─── Page ───

What you really want to do is mount your files from linux to your Mac using a format that macs properly understand, i.e AFP. I have found this link which could well work but I haven’t tried it myself http://krypted.com/mac-os-x-server/hosting-afp-on-linux/

[quote]
Maybe it’s as simple as changing Save/ID3 Tag V2/Default Text Encoding from ISO-8859-1 to UTF-16. [/quote]
No because the problem is only with the filename itself not the metadata within the file.

This is a common problem especially when dealing with utf-8 unicode on windows based systems. As Paul mentioned above, the utf-8 in the tags is not the problem, but rather the characters used in the file system. The problem is that a lot of the higher characters in both the uft-8 charset as well as the windows charsets Windows-1252 or ISO-8859-1 are not the same.

What I have done is similar to what Paul mentioned. I check the replace non ascii characters. I also use the replace from characters with the to characters located on that tab. I have included a few dozen rules there. I find the low characters on both charsets to be the same, but a lot of differences on the high characters between the 2 charsets. These usually include a lot of the special characters, or the non basic english A-Z a-z and 0-9 characters.

The other thing I recommend is to limit characters that might be reserved in windows, linux, or mac. Stuff like /\?%*:|"<>. or null characters.

Other things to consider is the full length of the file name including the path. Restrictions in windows limits this to a total of 255 characters.

Finally I find some systems have problems with things like starting or ending a folder with a period or a space or ending a folder with two consecutive periods, etc.

───

◆ Stated goal A ◆
Begin at the first line of the entries and stop after the line containing "Action: coord(149,79)". Rewrite those lines with "Reset" swapped for "Clear", leaving everything else unchanged.
The forum text above and the entries that follow are unrelated.

─── Excerpted data ───

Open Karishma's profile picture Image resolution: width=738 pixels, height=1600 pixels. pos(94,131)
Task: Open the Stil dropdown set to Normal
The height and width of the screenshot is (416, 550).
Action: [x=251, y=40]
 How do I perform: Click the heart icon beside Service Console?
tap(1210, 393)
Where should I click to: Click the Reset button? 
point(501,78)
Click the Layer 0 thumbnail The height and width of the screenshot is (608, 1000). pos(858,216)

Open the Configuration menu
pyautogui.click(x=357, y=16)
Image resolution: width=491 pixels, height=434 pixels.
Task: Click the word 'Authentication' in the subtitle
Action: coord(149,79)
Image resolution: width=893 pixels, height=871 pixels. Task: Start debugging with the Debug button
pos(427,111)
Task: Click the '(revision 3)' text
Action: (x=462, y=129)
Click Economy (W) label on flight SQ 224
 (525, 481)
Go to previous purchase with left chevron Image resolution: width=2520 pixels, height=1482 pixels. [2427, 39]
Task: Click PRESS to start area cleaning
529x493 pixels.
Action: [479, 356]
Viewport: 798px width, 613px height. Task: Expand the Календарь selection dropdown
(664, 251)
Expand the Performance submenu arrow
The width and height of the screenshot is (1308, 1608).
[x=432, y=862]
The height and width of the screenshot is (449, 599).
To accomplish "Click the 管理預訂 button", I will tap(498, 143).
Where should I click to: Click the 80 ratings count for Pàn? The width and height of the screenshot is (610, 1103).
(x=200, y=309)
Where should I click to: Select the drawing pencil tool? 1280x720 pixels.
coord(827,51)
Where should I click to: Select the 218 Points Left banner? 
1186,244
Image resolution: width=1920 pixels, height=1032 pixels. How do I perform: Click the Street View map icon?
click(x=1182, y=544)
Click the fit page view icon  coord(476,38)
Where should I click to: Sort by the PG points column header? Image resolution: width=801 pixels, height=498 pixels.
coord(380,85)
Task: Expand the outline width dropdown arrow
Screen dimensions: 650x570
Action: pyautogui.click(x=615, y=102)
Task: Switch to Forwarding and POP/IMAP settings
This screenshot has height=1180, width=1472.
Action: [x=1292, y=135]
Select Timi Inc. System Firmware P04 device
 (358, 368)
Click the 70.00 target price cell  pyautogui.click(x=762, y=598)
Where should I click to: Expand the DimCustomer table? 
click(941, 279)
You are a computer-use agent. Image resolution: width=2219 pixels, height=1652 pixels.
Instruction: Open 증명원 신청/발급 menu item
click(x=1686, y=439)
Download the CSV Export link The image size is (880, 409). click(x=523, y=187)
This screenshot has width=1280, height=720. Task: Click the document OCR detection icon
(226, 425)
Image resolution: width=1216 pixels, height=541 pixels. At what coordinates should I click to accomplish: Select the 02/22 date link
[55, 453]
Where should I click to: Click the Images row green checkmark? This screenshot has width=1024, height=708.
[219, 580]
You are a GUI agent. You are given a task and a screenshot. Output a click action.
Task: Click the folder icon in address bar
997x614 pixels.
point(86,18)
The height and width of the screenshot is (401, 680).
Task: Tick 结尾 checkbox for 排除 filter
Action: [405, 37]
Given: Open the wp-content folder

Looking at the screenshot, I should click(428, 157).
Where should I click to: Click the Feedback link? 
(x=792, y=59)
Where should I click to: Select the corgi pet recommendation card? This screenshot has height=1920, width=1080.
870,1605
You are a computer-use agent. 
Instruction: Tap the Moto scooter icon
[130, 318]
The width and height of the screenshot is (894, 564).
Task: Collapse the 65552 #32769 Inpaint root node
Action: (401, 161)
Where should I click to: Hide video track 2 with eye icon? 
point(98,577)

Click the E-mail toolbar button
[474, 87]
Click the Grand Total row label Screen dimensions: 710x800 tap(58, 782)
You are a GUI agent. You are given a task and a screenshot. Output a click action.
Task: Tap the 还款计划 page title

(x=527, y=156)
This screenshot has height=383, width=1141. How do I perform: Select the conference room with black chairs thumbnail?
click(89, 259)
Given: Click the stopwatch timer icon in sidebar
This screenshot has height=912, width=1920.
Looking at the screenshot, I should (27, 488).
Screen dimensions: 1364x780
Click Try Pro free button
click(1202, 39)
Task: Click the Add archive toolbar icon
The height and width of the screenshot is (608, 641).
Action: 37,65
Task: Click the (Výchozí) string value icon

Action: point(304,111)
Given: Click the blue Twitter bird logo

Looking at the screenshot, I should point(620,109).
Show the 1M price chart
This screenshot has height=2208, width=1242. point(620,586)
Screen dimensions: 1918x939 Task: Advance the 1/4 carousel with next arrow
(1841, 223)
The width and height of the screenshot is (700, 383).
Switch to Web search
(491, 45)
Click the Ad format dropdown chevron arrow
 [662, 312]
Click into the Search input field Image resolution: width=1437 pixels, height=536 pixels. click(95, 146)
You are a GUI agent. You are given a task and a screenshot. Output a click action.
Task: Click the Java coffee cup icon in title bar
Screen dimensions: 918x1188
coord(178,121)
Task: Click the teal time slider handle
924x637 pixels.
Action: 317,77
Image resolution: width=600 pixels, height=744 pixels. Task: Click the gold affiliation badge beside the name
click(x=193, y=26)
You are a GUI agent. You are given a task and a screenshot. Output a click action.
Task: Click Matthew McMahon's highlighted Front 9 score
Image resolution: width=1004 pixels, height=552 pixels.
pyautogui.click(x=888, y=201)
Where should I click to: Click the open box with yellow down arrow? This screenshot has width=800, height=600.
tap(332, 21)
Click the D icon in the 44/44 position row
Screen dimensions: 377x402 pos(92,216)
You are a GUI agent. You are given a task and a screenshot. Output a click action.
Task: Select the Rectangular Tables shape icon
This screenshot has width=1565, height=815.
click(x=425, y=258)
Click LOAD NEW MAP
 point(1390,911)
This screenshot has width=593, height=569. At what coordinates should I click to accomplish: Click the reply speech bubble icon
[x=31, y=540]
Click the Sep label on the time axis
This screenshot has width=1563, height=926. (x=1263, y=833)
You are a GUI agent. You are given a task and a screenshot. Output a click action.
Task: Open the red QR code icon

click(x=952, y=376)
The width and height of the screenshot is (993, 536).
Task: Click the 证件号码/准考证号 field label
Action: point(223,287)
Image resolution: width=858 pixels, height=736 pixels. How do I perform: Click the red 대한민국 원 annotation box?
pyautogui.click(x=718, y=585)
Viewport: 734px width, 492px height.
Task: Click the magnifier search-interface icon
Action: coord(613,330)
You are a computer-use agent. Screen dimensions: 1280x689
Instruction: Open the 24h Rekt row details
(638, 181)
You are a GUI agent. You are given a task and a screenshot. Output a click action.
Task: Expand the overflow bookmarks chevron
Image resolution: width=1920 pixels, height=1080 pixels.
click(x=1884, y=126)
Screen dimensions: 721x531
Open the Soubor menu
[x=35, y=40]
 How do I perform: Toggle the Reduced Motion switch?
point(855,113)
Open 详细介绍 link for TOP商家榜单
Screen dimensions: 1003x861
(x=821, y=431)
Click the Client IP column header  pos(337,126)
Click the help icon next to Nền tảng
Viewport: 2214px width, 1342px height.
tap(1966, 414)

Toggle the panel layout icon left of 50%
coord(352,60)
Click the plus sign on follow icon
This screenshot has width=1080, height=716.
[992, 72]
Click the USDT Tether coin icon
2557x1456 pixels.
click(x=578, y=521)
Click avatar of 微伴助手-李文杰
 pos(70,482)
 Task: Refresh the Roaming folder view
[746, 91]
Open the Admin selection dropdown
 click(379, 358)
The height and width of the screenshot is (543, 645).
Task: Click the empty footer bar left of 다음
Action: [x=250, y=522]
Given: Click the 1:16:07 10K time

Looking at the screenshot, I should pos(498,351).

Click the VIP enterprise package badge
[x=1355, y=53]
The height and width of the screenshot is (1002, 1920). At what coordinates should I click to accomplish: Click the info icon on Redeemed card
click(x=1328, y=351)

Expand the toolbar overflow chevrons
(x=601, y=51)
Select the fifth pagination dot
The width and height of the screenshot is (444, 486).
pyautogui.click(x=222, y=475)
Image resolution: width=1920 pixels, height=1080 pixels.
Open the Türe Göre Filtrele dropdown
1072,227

───

◆ Stated goal B ◆
Using the forum thread on filename characters, answer these:
(i) What format does the first post suggest for mounting Linux files on a Mac?
(ii) Which two Windows charsets does the thread name?
(iii) What total length does Windows limit a file name, including the path, to?

◆ Complete response A ◆
Open Karishma's profile picture Image resolution: width=738 pixels, height=1600 pixels. pos(94,131)
Task: Open the Stil dropdown set to Normal
The height and width of the screenshot is (416, 550).
Action: [x=251, y=40]
 How do I perform: Click the heart icon beside Service Console?
tap(1210, 393)
Where should I click to: Click the Clear button? 
point(501,78)
Click the Layer 0 thumbnail The height and width of the screenshot is (608, 1000). pos(858,216)

Open the Configuration menu
pyautogui.click(x=357, y=16)
Image resolution: width=491 pixels, height=434 pixels.
Task: Click the word 'Authentication' in the subtitle
Action: coord(149,79)

◆ Complete response B ◆
(i) AFP
(ii) Windows-1252 and ISO-8859-1
(iii) 255 characters